Gion gehört zu den Gewinnern der Pandemie. Geboren am 20. März in Zürich, mitten in der Bleiben-Sie-zu-Hause-Phase. Mama ist im Mutterschaftsurlaub, Papa auf Kurzarbeit. Beide kümmern sich um den Kleinen. Wenn Gion auf eigenen Beinen steht, wird er eine andere Welt vorfinden, als wir sie kennen. Bloss: welche? Erst in Umrissen kann man die gesellschaftlichen Veränderungen erahnen, die Covid-19 verstärkt oder angestossen hat.

Zentrum unseres Lebens ist die Arbeit. Sie definiert den Ort, an dem wir uns niederlassen. Sie bestimmt, wie wir pendeln, diktiert, wo wir essen und einkaufen gehen, wo wir Sport treiben oder zum Apéro schreiten oder beides oder weder noch. Die Pandemie hat die Prinzipien der Arbeitswelt ausgehebelt. «Kommt noch jemand?», fragte jüngst das Wirtschaftsmagazin «Bilanz» und zeigte Bilder verwaister Büros. Vermutlich nicht. Oder später. Vielleicht.

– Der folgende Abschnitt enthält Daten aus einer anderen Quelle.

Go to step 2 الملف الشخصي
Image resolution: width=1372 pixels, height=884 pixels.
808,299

Das amtlich verordnete Stubenhocken legte den öffentlichen Verkehr weitgehend lahm. Strassen und Trams blieben leer, in den Zügen sassen 80 Prozent weniger Leute als üblich, Gäste aus dem Ausland blieben aus , die Einnahmen sanken dramatisch. Die SBB fuhren in der ersten Jahreshälfte im Personenverkehr 419 Millionen Franken Verlust ein, rund 30'000 Generalabos wurden nicht er­neuert. Etwa von Leuten, die kurzarbeiten und fürchten, ihren Job zu verlieren. Oder von Menschen, die keinen Grund mehr haben, für eine Sitzung den Zug zu nehmen, weil die Sitzung online stattfindet oder gar nicht, weil sie den Job im Reisebüro, in der Luftfahrt oder in den Medien bereits verloren haben.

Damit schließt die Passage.